Nesse contexto, preocupa-nos os arranjos que o presidente interino vem propondo para a pasta, alterando seu desenho para dar conta de outras políticas setoriais, distorcendo, inclusive, suas funções previstas constitucionalmente.

Desmembrar as funções da previdência social, trazendo para o MDS as agências do INSS é um claro anúncio de desmonte da seguridade social brasileira. Quando, na Constituição Federal, a sociedade civil se organizou para inscrever o direito à seguridade social no Brasil, a intenção era criar um patamar básico de proteção social, que envolvesse benefícios de natureza contributiva, como o é a previdência pública e privada, serviços universais de atenção à saúde, benefícios e serviços assistenciais de natureza não contributiva para segmentos que estivessem fora da cobertura da previdência social – pessoas com deficiência e idosos com dificuldade de assegurar seu próprio sustento e de sua família, o caso da ASSISTÊNCIA SOCIAL.

Extinguir o Ministério da Previdência Social, por si, já se coloca como a destruição do sistema previdenciário brasileiro, que exige um órgão gestor estratégico que planeje e administre o conjunto de arranjos previdenciários existentes no Brasil. Levar a receita da previdência para o Ministério da Fazenda, em si, já se constitui uma afronta aos trabalhadores e empresas brasileiras contribuintes do sistema previdenciário público. Alocar as agências do INSS na estrutura do MDS é restringir essas unidades a meros operadores de benefícios da previdência do Regime geral, ignorando seu potencial estratégico sobre principais riscos sociais do mundo do trabalho que levam à desproteção dos trabalhadores brasileiros.

Admitir que as 1.500 agências do INSS funcionem como unidades para atendimento do Bolsa Família, sendo mais eficiente que as 10 mil unidades de CRAS, CREAS e outras unidades da assistência social, é criar uma artimanha indecorosa para conter o acesso de milhões de famílias à complementação da renda familiar, como já anunciado pelo próprio governo na sua intenção de focalizar o Bolsa Família a apenas 5% das famílias mais pobres, excluindo 10 milhões de famílias.

A última pérola veio no recente anúncio de criação de uma porta de saída para o Bolsa Família. Uma porta forjada na eliminação dos pobres.
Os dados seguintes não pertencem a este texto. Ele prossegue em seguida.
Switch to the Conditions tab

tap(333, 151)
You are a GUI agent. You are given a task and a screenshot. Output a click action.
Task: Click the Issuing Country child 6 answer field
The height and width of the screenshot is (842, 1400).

A ideia do governo interino é estimular financeiramente os municípios a excluírem beneficiários, pois quanto mais pobres forem excluídos do cadastro, mais recursos o munícipio vai receber.
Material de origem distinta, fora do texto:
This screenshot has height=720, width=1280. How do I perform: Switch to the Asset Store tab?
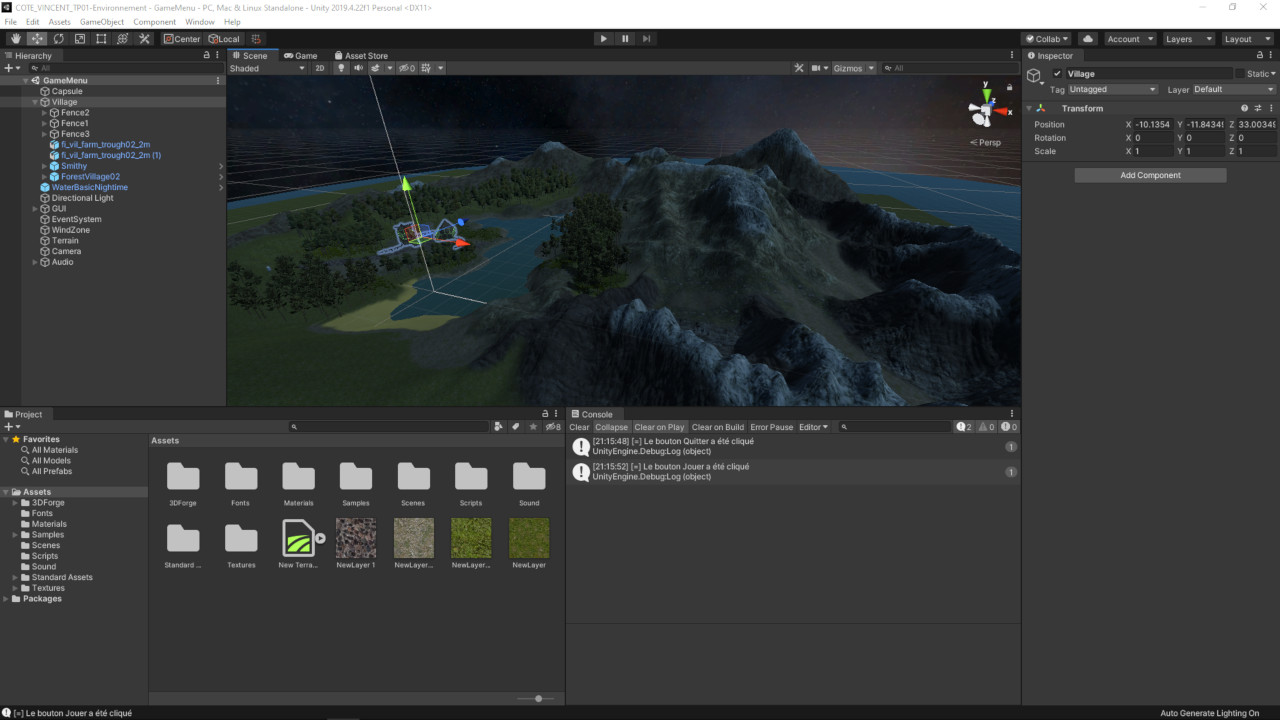tap(361, 56)
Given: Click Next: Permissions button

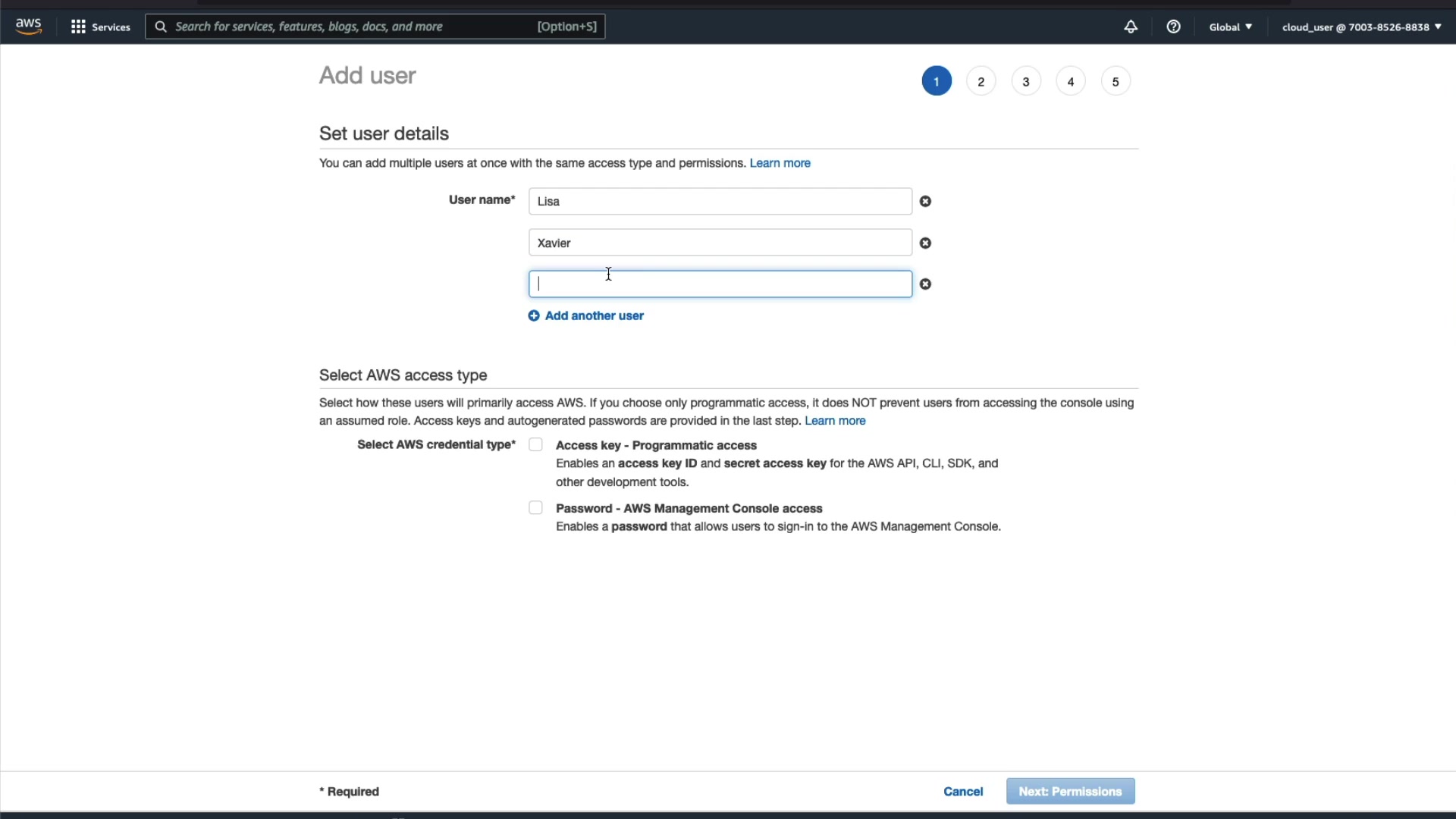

Na contramão do que o governo Dilma vinha fazendo ao estimular financeiramente os municípios para fazerem buscas ativas das famílias ainda não localizadas e identificadas no cadastro e que se encontram em pobreza e miséria extrema, longe dos olhos da sociedade e da atenção do Estado. Se o governo legítimo buscou alargar a proteção social pública, o governo ilegítimo busca excluir os segmentos mais vulnerabilizados do acesso amplo aos seus direitos à assistência social pública.

Do mesmo modo, é inadmissível a incorporação das funções do desenvolvimento agrário ao MDS. A questão agrária no Brasil está relacionada ao modelo de apropriação da riqueza socialmente produzida e dos arranjos produtivos no meio rural que excluem e submetem à pobreza milhares de pequenos proprietários de terra que vivem basicamente da cultura econômica da subsistência. São pequenos produtores alijados da terra ou sem condições efetivas de produção, decorrentes, principalmente, da tradicional omissão do poder público no fomento, apoio e suporte para que esses grupos possam participar ativamente da produção.
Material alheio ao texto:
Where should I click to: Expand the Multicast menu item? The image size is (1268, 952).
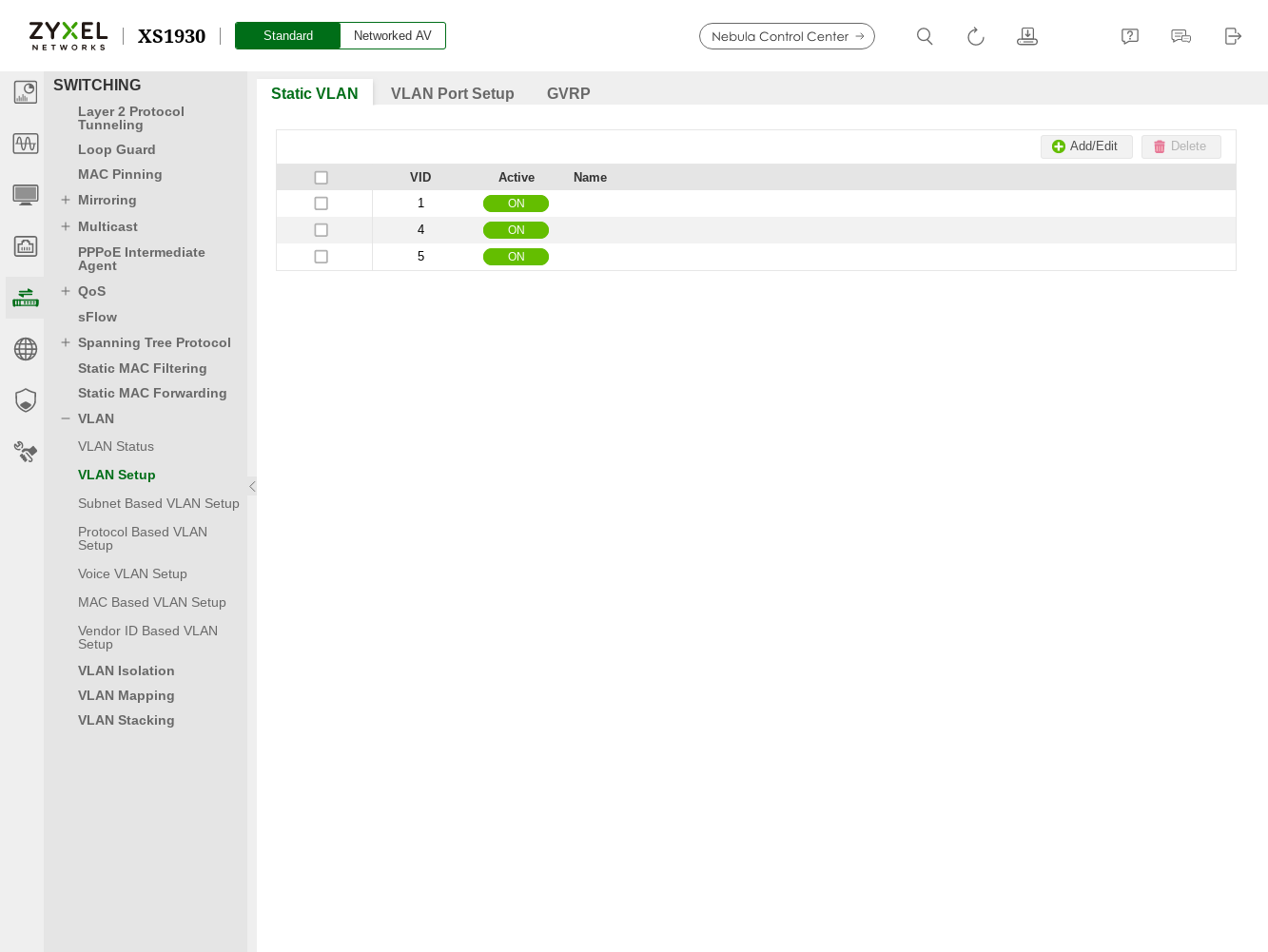click(65, 226)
Portanto, levar essa ação do Estado para dentro do MDS é restringir a questão agrária às vulnerabilidades condicionadas pela dificuldade de convívio no meio rural e de garantia de sustento por meio de atividade agrícola em arranjos familiares. É ignorar sua finalidade de construção de alternativas sustentáveis à ocupação e propriedade da terra no meio rural.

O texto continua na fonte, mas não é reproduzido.